2

I want to get the number of directories and sub directories.I tried following command which takes very long time . I tried waiting about an hour to finish the command.

commands I used

$ find . -type d | wc -l

and

$ du -ch | wc -l 

Both commands took more than 1 hour and did not complete the main folder size I'm trying to get information is about 120 GB.

slm
  • 369,824
Özzesh
  • 3,669

2 Answers2

3

If you only want a single level, then there is a trick to doing this without having to enumerate the directory. If you want recursion, then what you've got is the best you're going to get.

The single level trick:

stat --printf='%h\n' /path/to/dir

...and subtract 2. The result is the number of directories within that directory (non recursive).

That command shows the number of hard links on the specified file. Whenever you create a directory inside a directory, the sub directory has a hard link entry to the parent directory, the ... So by creating a sub directory, you increase the number of hard links to the parent directory by one. But we subtract 2 because every directory starts off with 2 hardlinks. One hardlink is in the parent directory and points to it: the dir entry inside /path/to. The other hardlink is the directory containing a link to itself: the . entry.

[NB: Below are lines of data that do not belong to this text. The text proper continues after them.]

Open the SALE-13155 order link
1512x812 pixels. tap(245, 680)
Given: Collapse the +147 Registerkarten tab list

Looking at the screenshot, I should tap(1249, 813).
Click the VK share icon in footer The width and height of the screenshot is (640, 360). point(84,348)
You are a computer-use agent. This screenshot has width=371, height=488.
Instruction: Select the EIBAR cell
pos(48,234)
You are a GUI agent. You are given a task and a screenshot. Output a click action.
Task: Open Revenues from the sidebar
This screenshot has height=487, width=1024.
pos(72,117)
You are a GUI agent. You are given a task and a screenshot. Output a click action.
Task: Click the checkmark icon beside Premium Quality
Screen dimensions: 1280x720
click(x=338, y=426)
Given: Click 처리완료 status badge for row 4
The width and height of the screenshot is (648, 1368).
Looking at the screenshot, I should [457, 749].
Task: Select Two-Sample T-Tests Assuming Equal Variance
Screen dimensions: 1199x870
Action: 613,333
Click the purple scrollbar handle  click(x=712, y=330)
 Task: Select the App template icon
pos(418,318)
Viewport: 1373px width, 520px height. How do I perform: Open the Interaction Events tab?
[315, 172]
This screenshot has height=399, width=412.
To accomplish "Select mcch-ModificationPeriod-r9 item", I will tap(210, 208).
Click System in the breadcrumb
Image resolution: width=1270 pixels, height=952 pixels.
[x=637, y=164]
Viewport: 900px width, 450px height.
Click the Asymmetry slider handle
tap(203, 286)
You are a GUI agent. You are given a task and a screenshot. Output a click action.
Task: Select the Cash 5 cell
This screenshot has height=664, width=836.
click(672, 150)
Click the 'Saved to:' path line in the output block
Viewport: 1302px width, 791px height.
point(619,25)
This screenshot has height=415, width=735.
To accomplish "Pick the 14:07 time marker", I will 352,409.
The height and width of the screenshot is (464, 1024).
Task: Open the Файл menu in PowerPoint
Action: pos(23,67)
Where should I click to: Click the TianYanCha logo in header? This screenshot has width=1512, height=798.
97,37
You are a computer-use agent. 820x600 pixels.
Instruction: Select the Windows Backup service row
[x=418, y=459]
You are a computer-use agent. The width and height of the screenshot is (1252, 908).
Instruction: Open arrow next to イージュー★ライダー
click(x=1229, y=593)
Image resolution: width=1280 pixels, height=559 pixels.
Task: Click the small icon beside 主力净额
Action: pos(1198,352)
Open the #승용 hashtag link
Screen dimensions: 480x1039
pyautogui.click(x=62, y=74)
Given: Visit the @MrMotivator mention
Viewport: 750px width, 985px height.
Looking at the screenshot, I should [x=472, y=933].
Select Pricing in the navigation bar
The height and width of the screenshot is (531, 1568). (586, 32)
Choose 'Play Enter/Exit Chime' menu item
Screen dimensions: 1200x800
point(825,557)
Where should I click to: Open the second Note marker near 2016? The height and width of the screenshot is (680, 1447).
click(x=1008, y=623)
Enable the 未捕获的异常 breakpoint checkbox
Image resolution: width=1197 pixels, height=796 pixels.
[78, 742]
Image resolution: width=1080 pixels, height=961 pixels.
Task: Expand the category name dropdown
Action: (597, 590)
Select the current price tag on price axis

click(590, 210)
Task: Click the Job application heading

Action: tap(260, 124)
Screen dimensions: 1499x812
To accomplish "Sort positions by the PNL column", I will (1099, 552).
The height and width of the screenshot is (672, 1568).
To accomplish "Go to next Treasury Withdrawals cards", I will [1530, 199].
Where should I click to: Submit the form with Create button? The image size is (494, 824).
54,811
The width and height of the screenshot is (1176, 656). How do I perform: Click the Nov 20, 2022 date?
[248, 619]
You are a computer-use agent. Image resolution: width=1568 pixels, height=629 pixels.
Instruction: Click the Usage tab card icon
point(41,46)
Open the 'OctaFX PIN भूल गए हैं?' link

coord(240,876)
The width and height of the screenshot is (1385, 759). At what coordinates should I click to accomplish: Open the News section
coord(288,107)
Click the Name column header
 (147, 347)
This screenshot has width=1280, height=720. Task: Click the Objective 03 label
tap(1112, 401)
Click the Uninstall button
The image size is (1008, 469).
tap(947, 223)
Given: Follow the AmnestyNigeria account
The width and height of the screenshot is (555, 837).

However with recursion, you have to examine each directory. The problem is that there's no way to say "give me a list of only directories within this directory". You have to get a list of every single entry in the directory, and then stat each one to find out if it's a directory or a file.

Now when you stat the directory, you can use the above hardlink trick to find if that directory contains any sub directories, and thus you can save yourself a little bit of time and not descend into that directory. The find utility actually uses this trick to get a little performance gain in the process.

So basically, using find is going to be the best you can do if you want recursion.

phemmer
  • 71,831
  • 2
    Note that the hardlink trick doesn't work on all filesystems. It doesn't work on btrfs for instance. You can do find . -type d -printf x -links 2 -prune | wc -c to use it here. – Stéphane Chazelas Feb 24 '14 at 10:59
2

find . -type d | wc -l does not give you the correct value if there are newlines somewhere. Furthermore it counts the start directory which probably isn't intended. I do not believe that the pipeline is the bottleneck but this can easily be optimized:

find . -mindepth 1 -type d -printf . | wc -c
Hauke Laging
  • 90,279